Colin se levantó y abrió el pequeño panel móvil haciendo la maniobra correspondiente y ambos tomaron sendos vasos llenos de un líquido con reflejos de arco iris. El antigüedario bebió el primero chasqueando la lengua.

– Tiene exactamente el gusto de los blues -dijo-o Concretamente de este blues. ¿Sabe? ¡Es formidable su invento!…

– Sí, todo marchaba muy bien -dijo Colin.

– ¿Sabe usted una cosa? -dijo el antigüedario-. Seguramente le voy a pagar un buen precio.

– Será una gran alegría para mí -dijo Colin-. Todo me va mal ahora.

– Así es la vida. Las cosas no pueden ir siempre bien -dijo el antigüedario.

– Pero las cosas podrían no ir siempre mal-dijo Colin-. Se recuerdan mucho mejor los buenos momentos; entonces, ¿para qué sirven los malos?

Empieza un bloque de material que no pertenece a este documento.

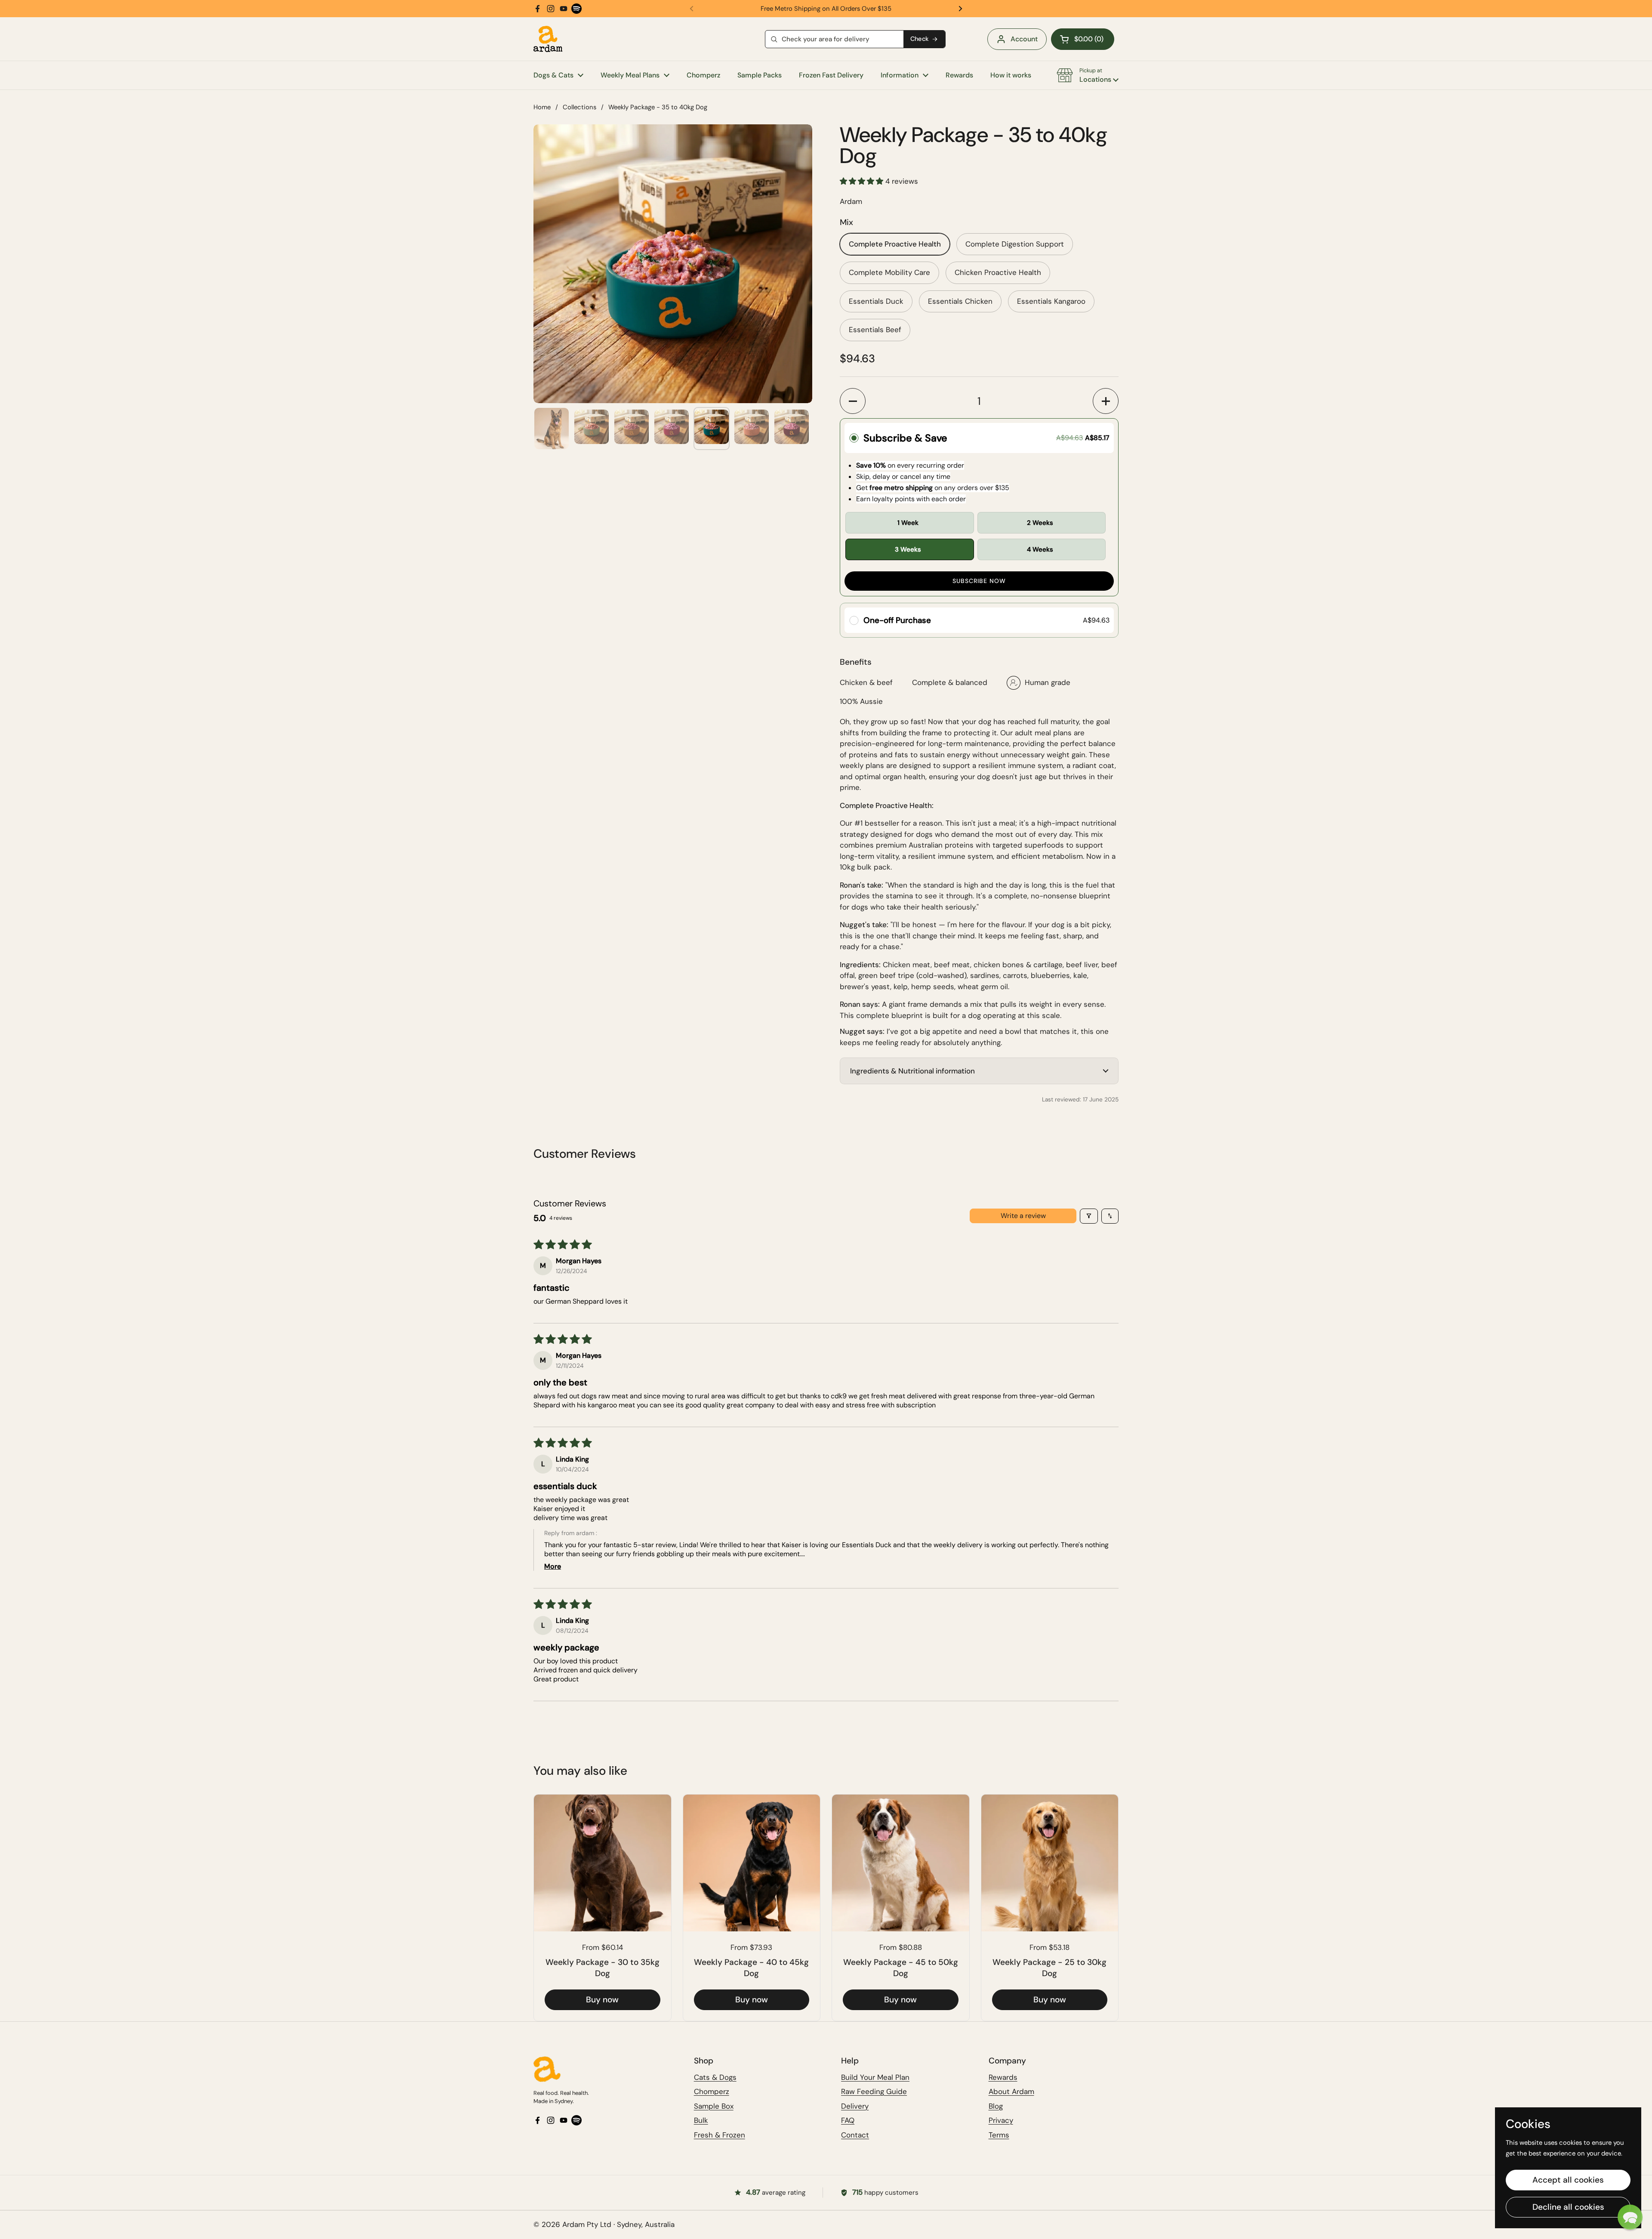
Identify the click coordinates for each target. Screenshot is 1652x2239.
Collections (579, 107)
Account (1024, 38)
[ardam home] (605, 2069)
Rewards (1003, 2077)
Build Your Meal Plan (875, 2077)
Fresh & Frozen (719, 2135)
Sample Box (714, 2106)
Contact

– ¿Y si tocara Misty Morning? -propuso el antigüedario-. ¿Sale bien?

– Sí -dijo Colin-. Sale de maravilla. Da un cóctel gris perla y verde menta con un gusto de pimienta y ahumado.

El antigüedario se volvió a sentar al piano y tocó Misty Morning. Lo bebieron. A continuación tocó también Blue Bubbles, y después paró porque empezaba a tocar dos notas al mismo tiempo y Colin a oír cuatro melodías diferentes a la vez. Colin cerró con cuidado la tapa del piano.

– Bueno -dijo el antigüedario- ¿hablamos de negocios ahora?

– ¡Sipi! -dijo Colin.

– Su pianóctel es algo fabuloso -dijo el antigüedario-. Le doy tres mil doblezones.

– No -dijo Colin- es demasiado.

– Insisto -dijo el antigüedario.

– Pero eso es una tontería -dijo Colin-. Yo no quiero. Dos mil, si le parece bien.

– No -dijo el antigüedario-. Lléveselo, no lo quiero.

– ¡Pero yo no puedo venderlo en tres mil! -dijo Colin- ¡Es un robo!…

– En absoluto… -insistió el antigüedario-. Puedo venderlo en cuatro mil en un minuto…

– Usted sabe muy bien que se lo va a quedar para usted -dijo Colin.

– Por supuesto -dijo el antigüedario-. Escuche, vamos a partir la sandía: dos mil quinientos doblezones.

– Bueno -dijo Colin- vale. Pero ¿qué haremos con las dos mitades de esa maldita sandía?

– Tenga… -dijo el antigüedario.

Colin cogió el dinero y lo metió cuidadosamente en su cartera. Vacilaba un poco.

– No me tengo en pie -dijo.

– Pues claro -dijo el antigüedario-. ¿Vendrá a escuchar un trago conmigo, de vez en cuando?

– Prometido -dijo Colin-. Ahora, tengo que marcharme. Nicolás me va a poner de vuelta y media.

– Le acompaño un poco -dijo el antigüedario-, tengo que hacer un recado.

– Es usted muy amable… -dijo Colin.

Salieron a la calle. El cielo, azul verdoso, colgaba casi hasta el suelo, donde grandes manchas blancas marcaban el sitio en que acababan de estrellarse las nubes.

– Ha habido tormenta -dijo el antigüedario.

Caminaron juntos algunos metros y el compañero de Colin se detuvo delante de un bazar.

– ¡Espéreme un segundo! ¡Vuelvo en seguida! -dijo.

Entró en la tienda. A través del escaparate, Colin le vio escoger un objeto que observó atentamente a1-trasluz y metió a continuación en el bolsillo.

– ¡Ya está! -dijo cerrando la puerta.

– ¿Qué era eso? -preguntó Colin.

– Un nivel de agua -respondió el antigüedario-. Tengo el propósito de tocarme todo mi repertorio después de acompañarle y después tengo que caminar.